问题
I want code that can analyze a function call like this:
whatever(foo, baz(), 'puppet', 24+2, meow=3, *meowargs, **meowargs)
And return the positions of each and every argument, in this case foo
, baz()
, 'puppet'
, 24+2
, meow=3
, *meowargs
, **meowargs
.
I tried using the _ast
module, and it seems to be just the thing for the job, but unfortunately there were problems. For example, in an argument like baz()
which is a function call itself, I couldn't find a simple way to get its length. (And even if I found one, I don't want a bunch of special cases for every different kind of argument.)
I also looked at the tokenize
module but couldn't see how to use it to get the arguments.
Any idea how to solve this?
回答1:
This code uses a combination of ast
(to find the initial argument offsets) and regular expressions (to identify boundaries of the arguments):
import ast
import re
def collect_offsets(call_string):
def _abs_offset(lineno, col_offset):
current_lineno = 0
total = 0
for line in call_string.splitlines():
current_lineno += 1
if current_lineno == lineno:
return col_offset + total
total += len(line)
# parse call_string with ast
call = ast.parse(call_string).body[0].value
# collect offsets provided by ast
offsets = []
for arg in call.args:
a = arg
while isinstance(a, ast.BinOp):
a = a.left
offsets.append(_abs_offset(a.lineno, a.col_offset))
for kw in call.keywords:
offsets.append(_abs_offset(kw.value.lineno, kw.value.col_offset))
if call.starargs:
offsets.append(_abs_offset(call.starargs.lineno, call.starargs.col_offset))
if call.kwargs:
offsets.append(_abs_offset(call.kwargs.lineno, call.kwargs.col_offset))

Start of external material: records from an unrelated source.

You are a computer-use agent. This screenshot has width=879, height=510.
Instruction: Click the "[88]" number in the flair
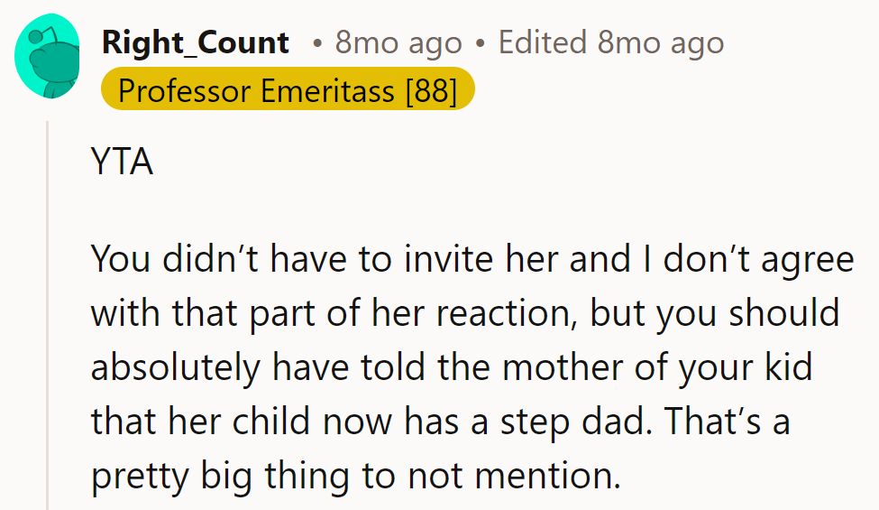click(431, 90)
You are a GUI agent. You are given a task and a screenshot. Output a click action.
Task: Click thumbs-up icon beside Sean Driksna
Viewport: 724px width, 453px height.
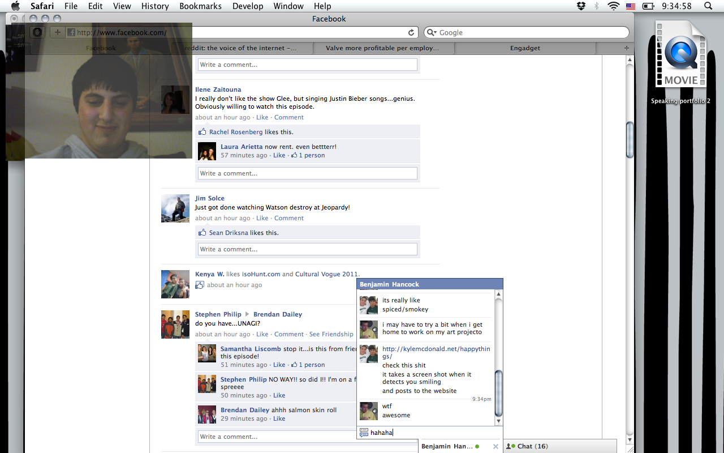(x=202, y=233)
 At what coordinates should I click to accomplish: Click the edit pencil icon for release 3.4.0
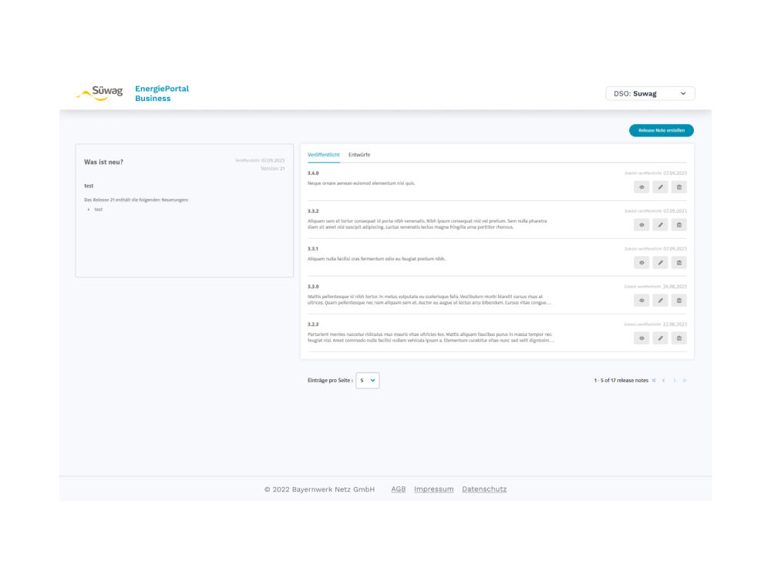click(660, 187)
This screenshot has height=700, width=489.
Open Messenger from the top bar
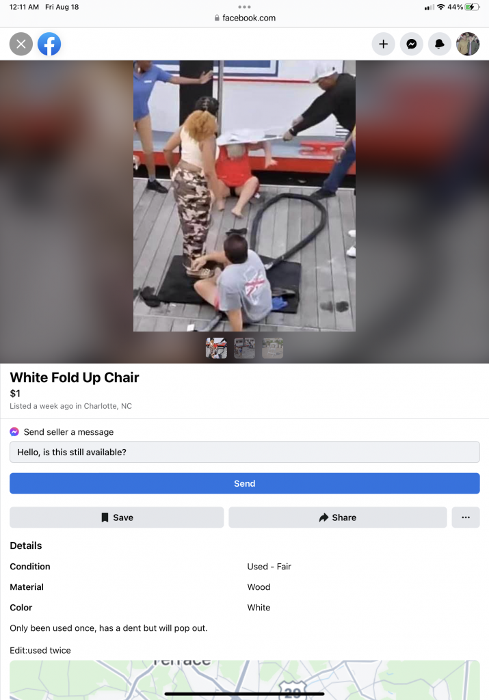[411, 44]
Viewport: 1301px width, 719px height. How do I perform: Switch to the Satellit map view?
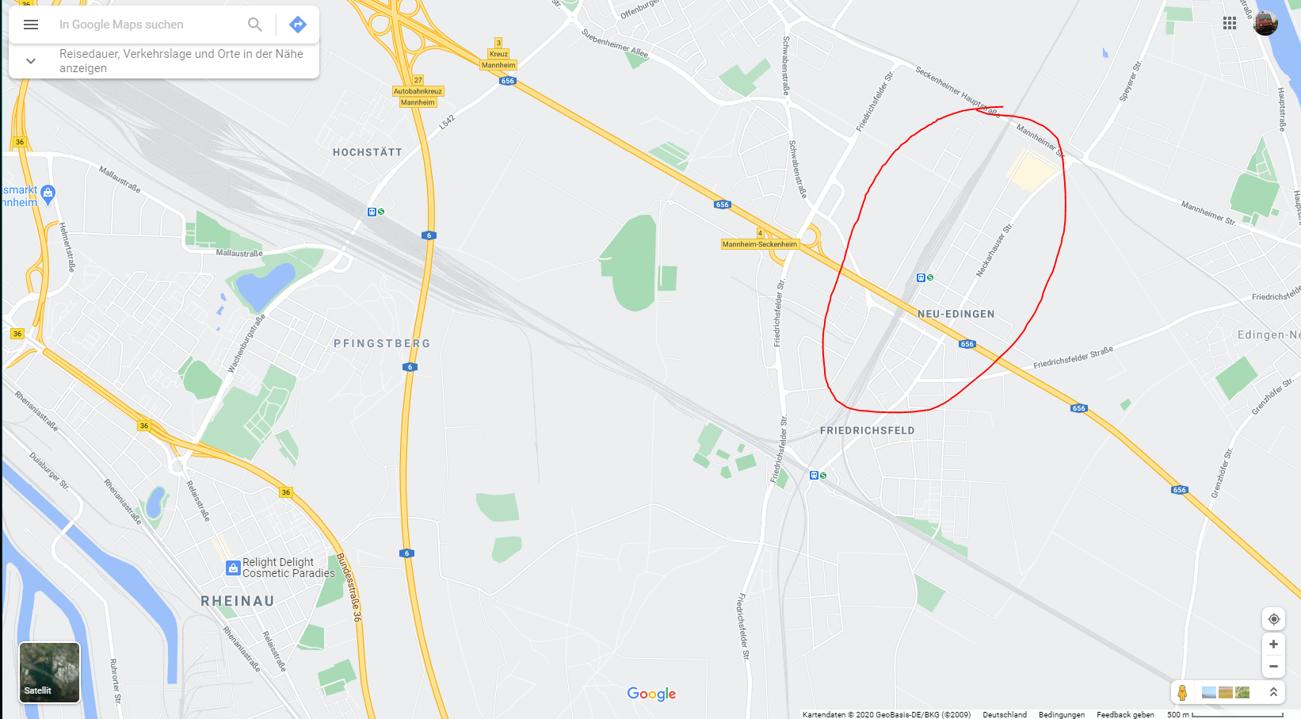[49, 672]
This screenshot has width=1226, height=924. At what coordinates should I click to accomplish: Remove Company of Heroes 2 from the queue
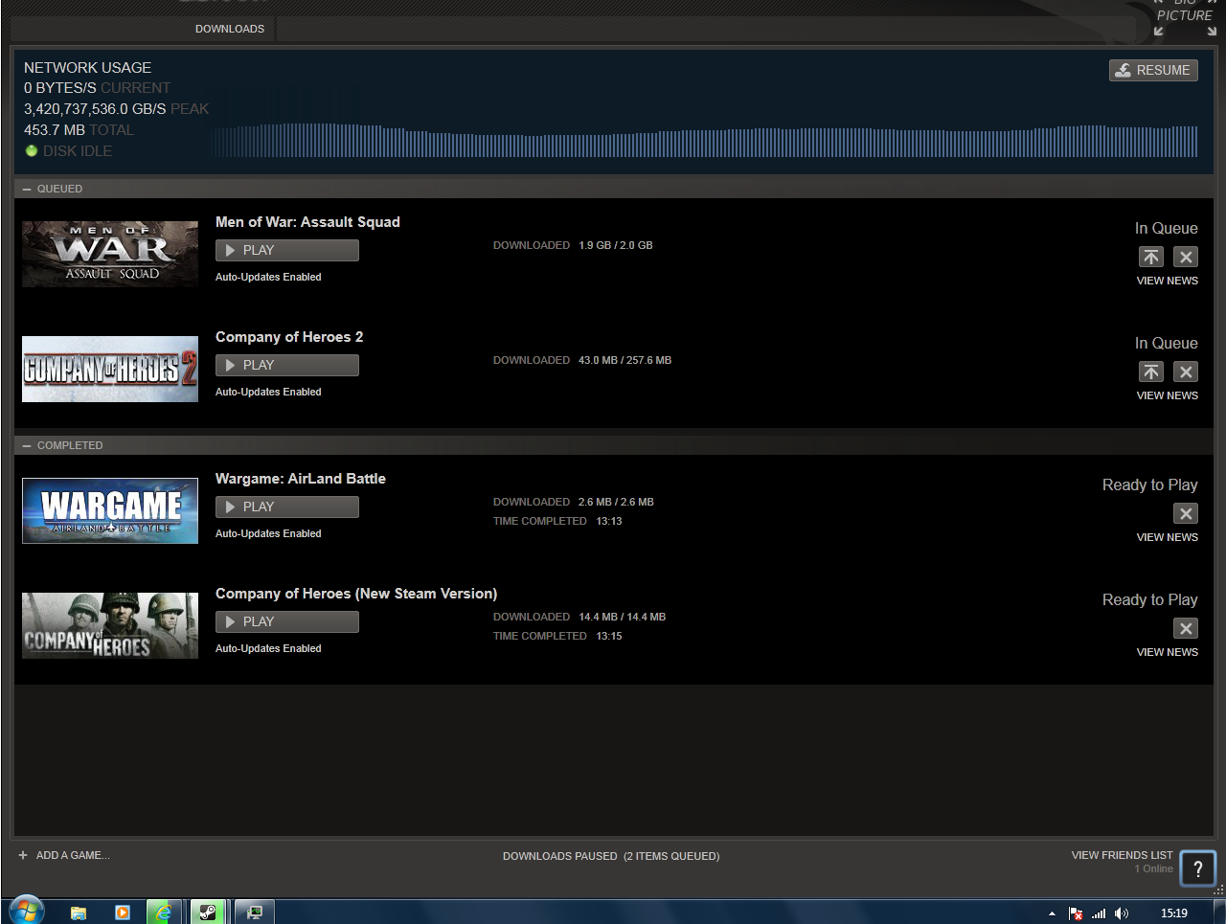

offsets.append(len(call_string))
return offsets
def argpos(call_string):
def _find_start(prev_end, offset):
s = call_string[prev_end:offset]
m = re.search('(\(|,)(\s*)(.*?)$', s)
return prev_end + m.regs[3][0]
def _find_end(start, next_offset):
s = call_string[start:next_offset]
m = re.search('(\s*)$', s[:max(s.rfind(','), s.rfind(')'))])
return start + m.start()
offsets = collect_offsets(call_string)
result = []
# previous end
end = 0
# given offsets = [9, 14, 21, ...],
# zip(offsets, offsets[1:]) returns [(9, 14), (14, 21), ...]

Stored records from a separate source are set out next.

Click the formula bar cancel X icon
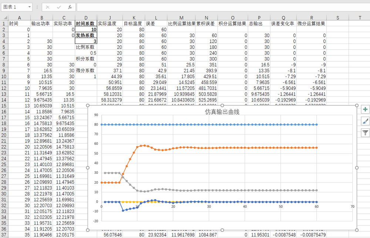(x=48, y=7)
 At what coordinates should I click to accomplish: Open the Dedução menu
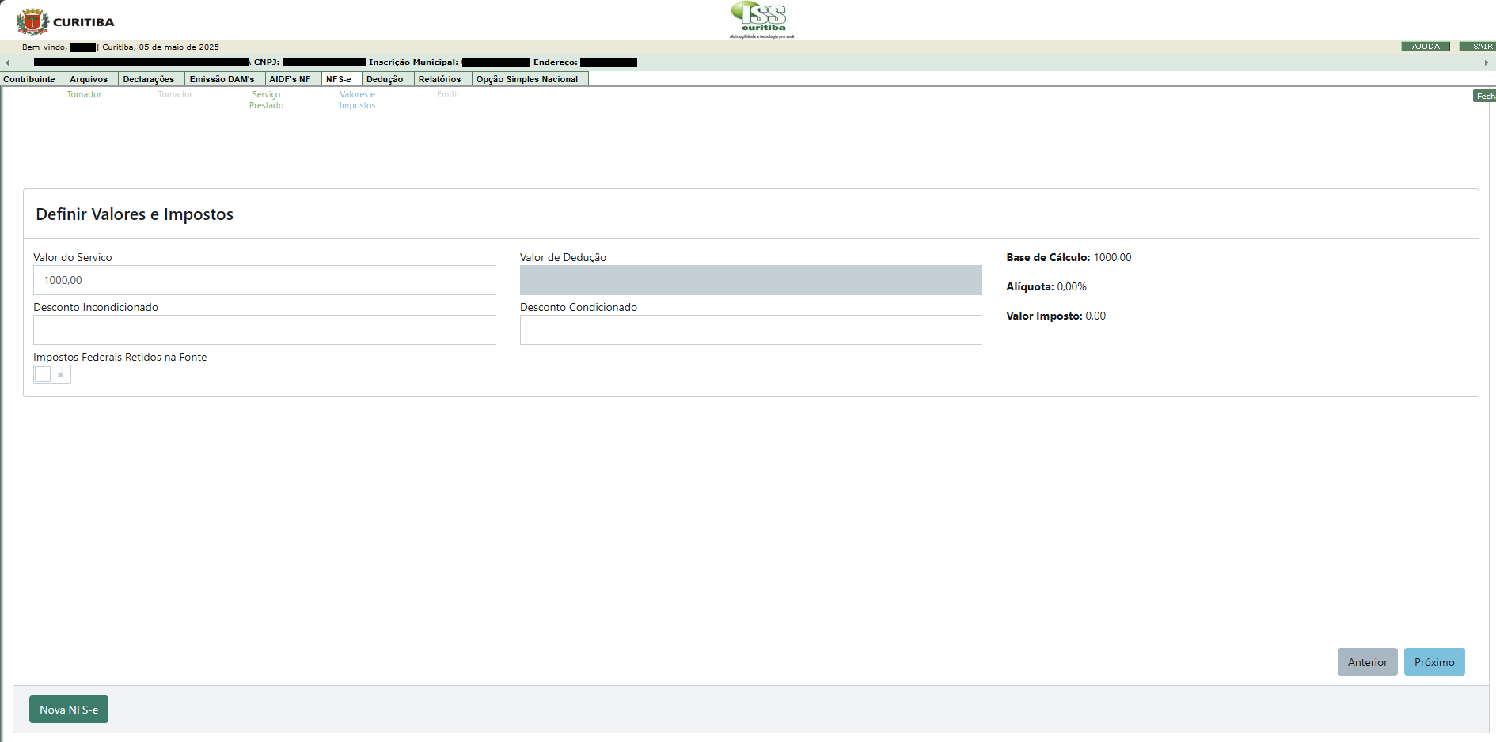[x=385, y=79]

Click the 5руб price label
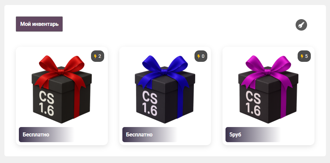pos(235,134)
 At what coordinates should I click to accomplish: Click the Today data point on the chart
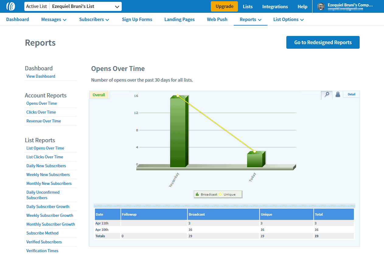(254, 151)
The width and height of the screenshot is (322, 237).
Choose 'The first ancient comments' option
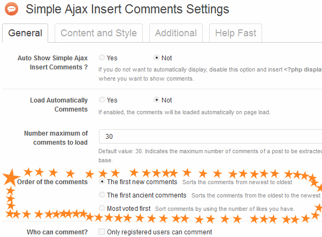tap(102, 195)
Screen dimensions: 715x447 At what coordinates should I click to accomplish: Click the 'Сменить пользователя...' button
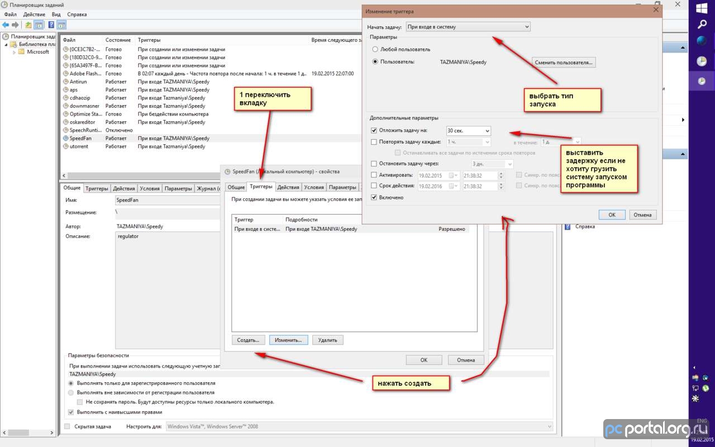click(x=563, y=63)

for offset, next_offset in zip(offsets, offsets[1:]):
#print 'I:', offset, next_offset
start = _find_start(end, offset)
end = _find_end(start, next_offset)
#print 'R:', start, end
result.append((start, end))
return result
if __name__ == '__main__':
try:
while True:
call_string = raw_input()
positions = argpos(call_string)
for p in positions:
print ' ' * p[0] + '^' + ((' ' * (p[1] - p[0] - 2) + '^') if p[1] - p[0] > 1 else '')
print positions
except EOFError, KeyboardInterrupt:
pass
Output:
whatever(foo, baz(), 'puppet', 24+2, meow=3, *meowargs, **meowargs)
^ ^
^ ^
^ ^
^ ^
^ ^
^ ^
^ ^
[(9, 12), (14, 19), (21, 29), (31, 35), (37, 43), (45, 54), (56, 66)]
f(1, len(document_text) - 1 - position)
^
^ ^
[(2, 3), (5, 38)]
回答2:
You may want to get the abstract syntax tree for a function call of your function.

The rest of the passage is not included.